───── Texto

Palabras clave: Representatividad; Política; Democracia; Legislación ambiental; Problema ambiental.


 

 

Introdução

É na esfera municipal que os problemas ambientais se tornam mais intensos, onde confrontos em relação a eles são mais radicais, portanto, são nesses locais onde os conflitos devem receber tratamento necessário através dos mecanismos disponíveis de política e de gestão ambiental (Castro et al., 1998). Dessa forma, cada município deve se preocupar em apresentar uma esfera representativa, onde possam ser discutidas propostas que harmonizem desenvolvimento e meio ambiente. Esses espaços são denominados de Conselhos.

Os Conselhos são fruto de lutas e pressão da sociedade civil e estão inscritos na Constituição de 1988 na qualidade de instrumentos de expressão, representação e participação da população. Com a Constituição Federal de 1988 criaram-se, do ponto de vista legal, as condições para a instituição dos Conselhos (Gohn, 2006, 2011). Os Conselhos Municipais de Meio Ambiente (CMMA), por exemplo, foram instituídos com a finalidade de assessorar o poder executivo municipal nas questões relativas ao meio ambiente e também de ser um fórum para se tomar decisões, tendo caráter deliberativo, consultivo e normativo (Ministério do Meio Ambiente, 2018).

──────────
───── Material fornecido

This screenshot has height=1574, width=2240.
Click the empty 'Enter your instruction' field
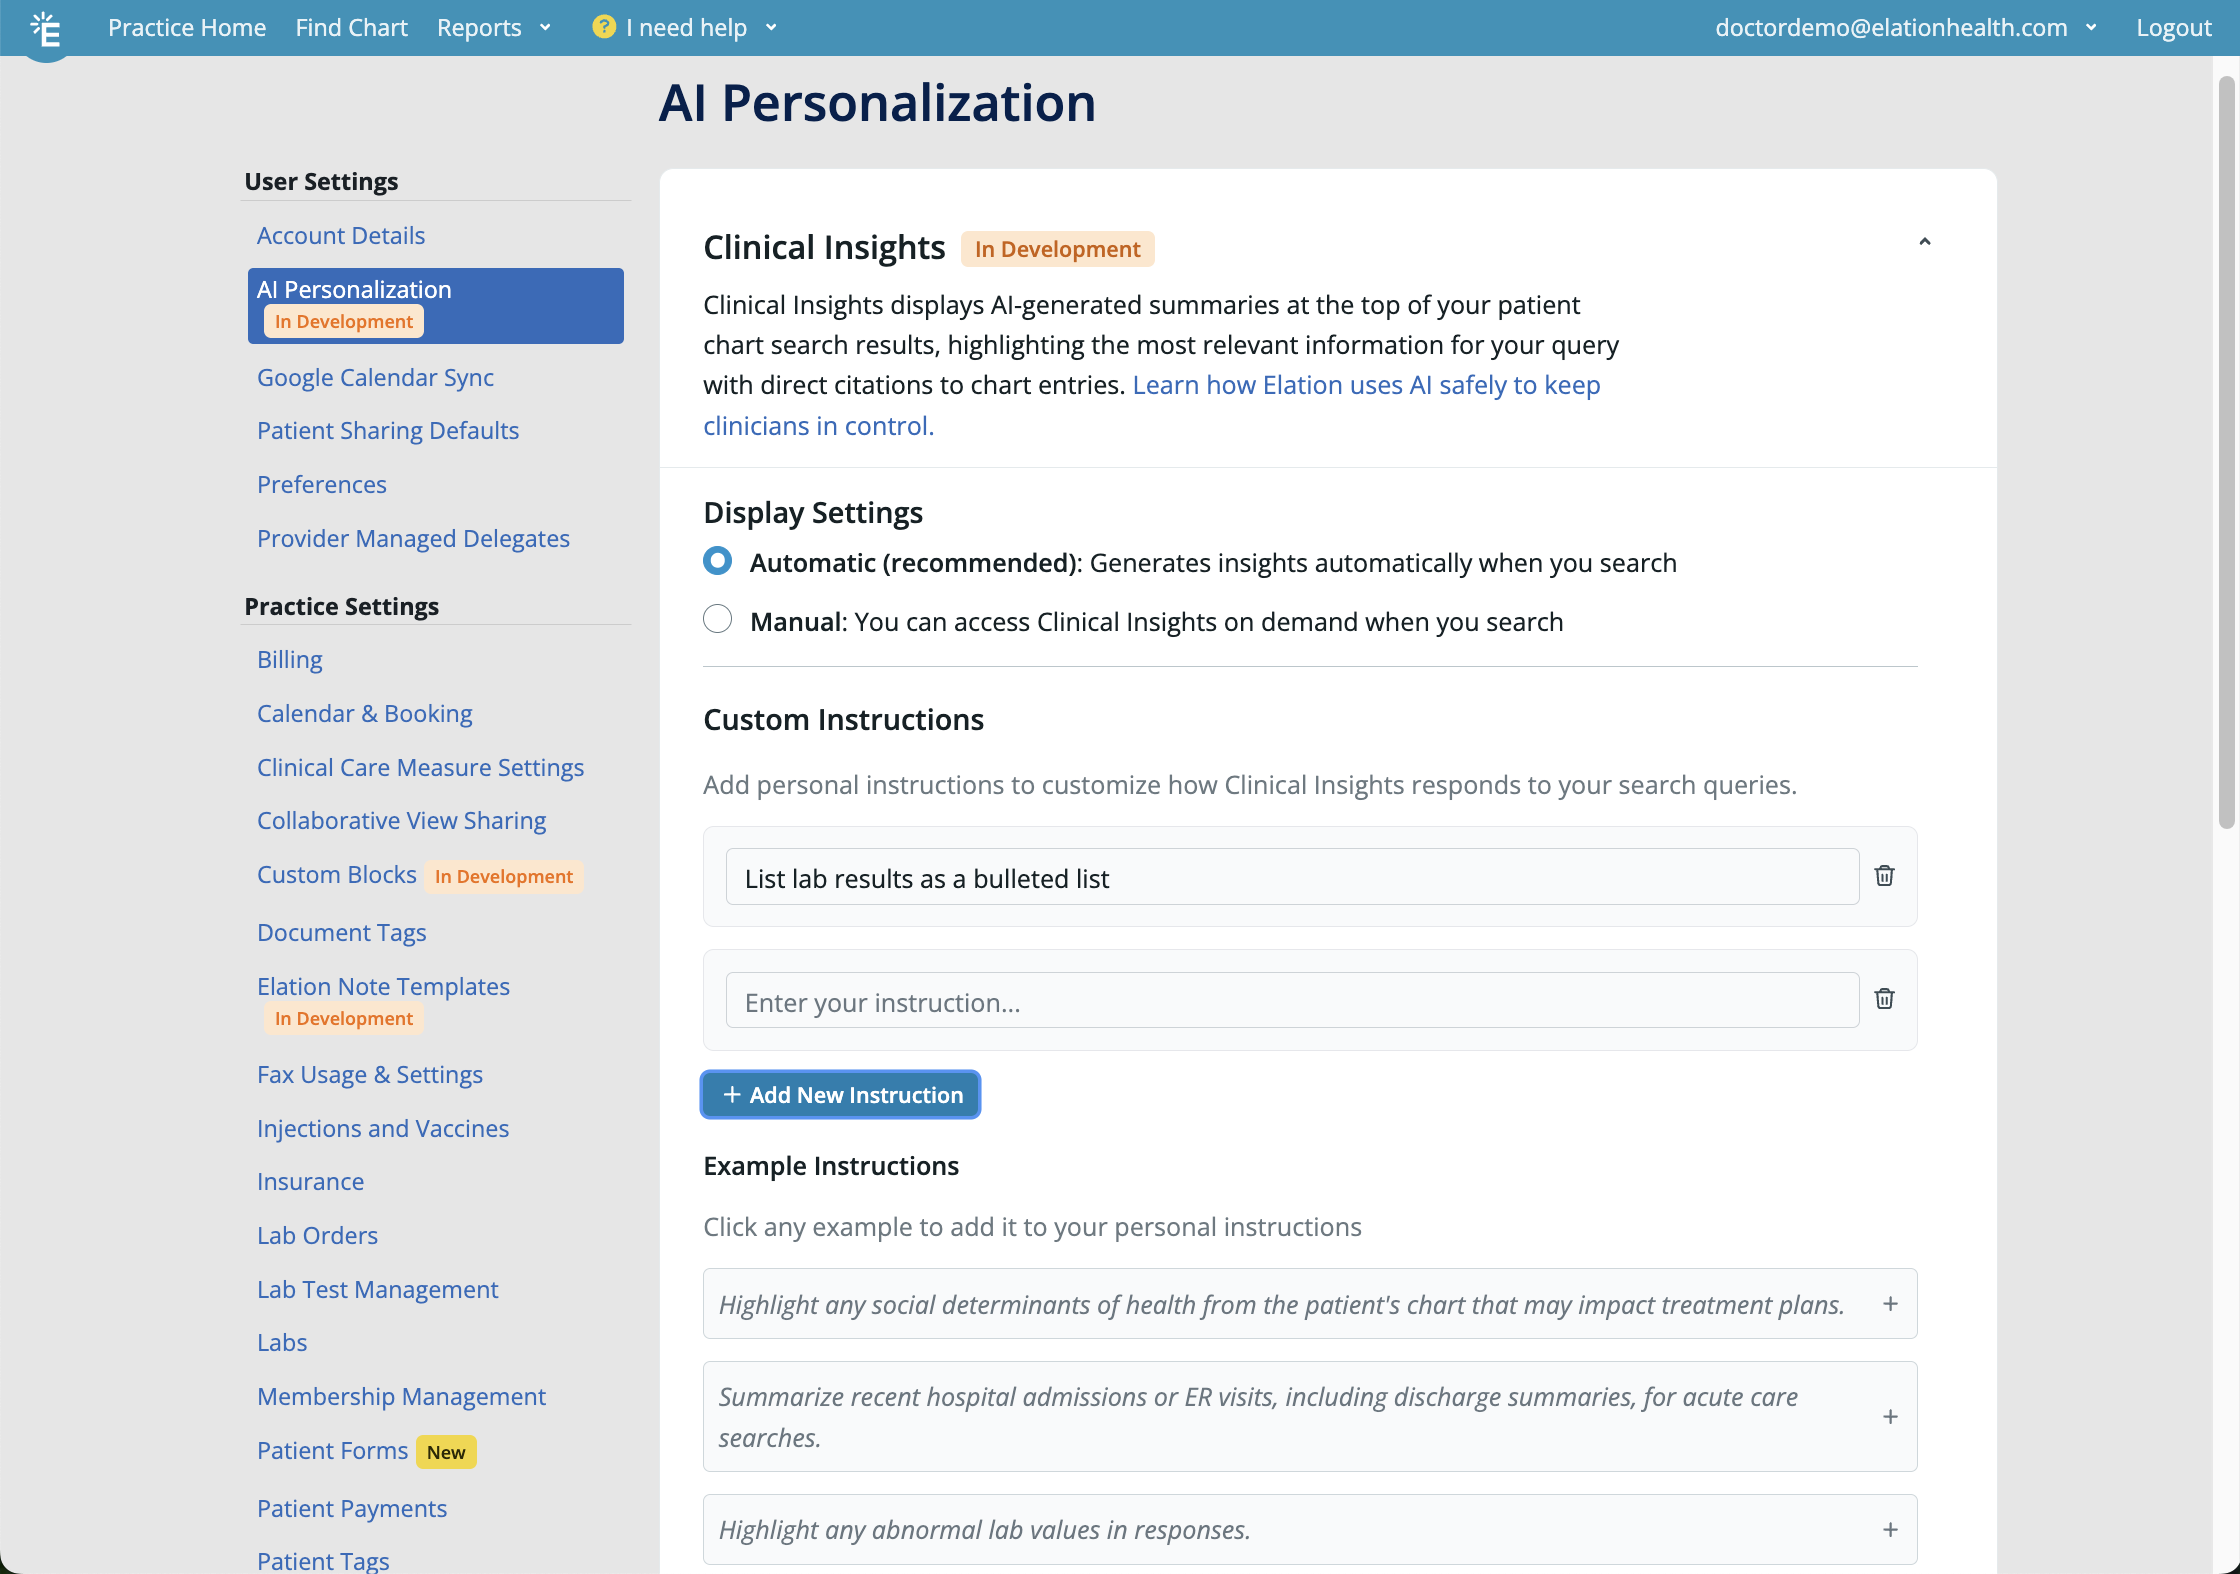(1291, 1001)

──────────

Atividades propostas:
[A] Traduza para o inglês esta frase do texto sobre os conselhos ambientais: "Os Conselhos são fruto de lutas e pressão da sociedade civil e estão inscritos na Constituição de 1988 na qualidade de instrumentos de expressão, representação e participação da população."
[B] No texto sobre os conselhos ambientais, substitua "Dessa forma" por "Assim" e reescreva o trecho começando em "Palabras clave: Representatividad;" e terminando em "denominados de Conselhos.".
Os dados não são necessários para resolver as atividades.

Respostas:
[A] The Councils are the result of struggles and pressure from civil society and are enshrined in the 1988 Constitution as instruments of expression, representation and participation of the population.

[B]
Palabras clave: Representatividad; Política; Democracia; Legislación ambiental; Problema ambiental.


 

 

Introdução

É na esfera municipal que os problemas ambientais se tornam mais intensos, onde confrontos em relação a eles são mais radicais, portanto, são nesses locais onde os conflitos devem receber tratamento necessário através dos mecanismos disponíveis de política e de gestão ambiental (Castro et al., 1998). Assim, cada município deve se preocupar em apresentar uma esfera representativa, onde possam ser discutidas propostas que harmonizem desenvolvimento e meio ambiente. Esses espaços são denominados de Conselhos.